Lawyers representing North Toledo’s Stickney Recycling came up with a four-point plan Tuesday to address problems after a fire burned for days at the facility.
A settlement negotiated over six hours with the Ohio Attorney General’s Office calls for Hemisphere Ltd., Stickney West C & DD LLC, Stansley Mineral Resources, and Stickney Holdings LLC to cover the dump with 12 inches of soil.
The companies also will probe for carbon monoxide and any other evidence of lingering combustion, provide an updated survey to state health and environmental regulators about the site’s capacity, and do more air monitoring for asbestos fibers.
Stickney Recycling is a construction and demolition debris landfill at 4425 Creekside Ave. that had been on fire for about two weeks until Monday.
The fire had an elevated level of risk because, in addition to normal pollutants from construction debris, the landfill has been used to dispose of materials containing asbestos, a fibrous material linked to a lung cancer. It can be triggered by inhalation of only one fiber.
The compromise was announced by attorneys before Lucas County Common Pleas Judge Linda Jennings.
The morning began with Judge Jennings ready to proceed with a hearing she had granted state attorneys on their request to permanently halt waste shipments in response to a series of outstanding violations which led up to the fire.
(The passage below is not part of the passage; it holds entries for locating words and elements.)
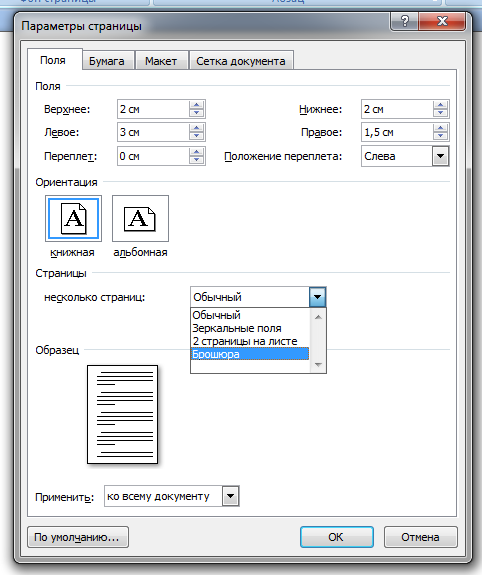Decrease the Правое margin with down arrow
This screenshot has width=482, height=575.
(440, 136)
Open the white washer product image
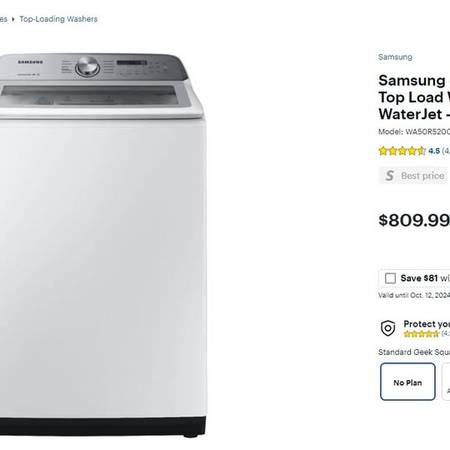This screenshot has width=450, height=450. point(103,245)
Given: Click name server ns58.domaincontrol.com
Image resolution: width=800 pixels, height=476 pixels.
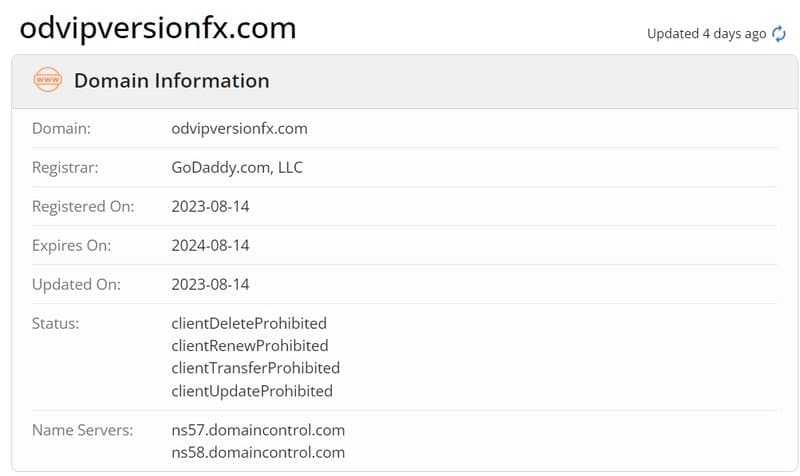Looking at the screenshot, I should click(x=258, y=453).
Robert Eubanks, an Ohio assistant attorney general, said the two sides will re-convene via conference call within 48 hours to consider the operators’ request to build a temporary storage area for incoming waste shipments.
The companies want to build that so waste could continue to be delivered, maintaining the site’s cash flow. Such waste would be held until the next cell at the landfill is constructed and licensed.
The companies have offered to put $1 for every ton that is temporarily stored on site into an escrow account. The money would be returned to the site owners once the new landfill cell is completed and approved by the state, said Michael Cyphert, a Cleveland attorney representing the landfill owners and operators.
Mr. Cyphert said he was not sure when that cell would be completed. The companies believe the recent fire was arson, he said.
Toledo Fire Chief Luis Santiago has said the cause is unknown.
Eric Zgondzinski, Toledo-Lucas County Health Department community and environmental services director, said at a news conference Monday his agency has assembled an “extensive file” of violations against that site.
Although soot and odor problems were reported throughout the weekend, area residents got lucky because wind appeared to have kept the worst contaminants from reaching them, Mr. Zgondzinski said. Results on other samples are pending.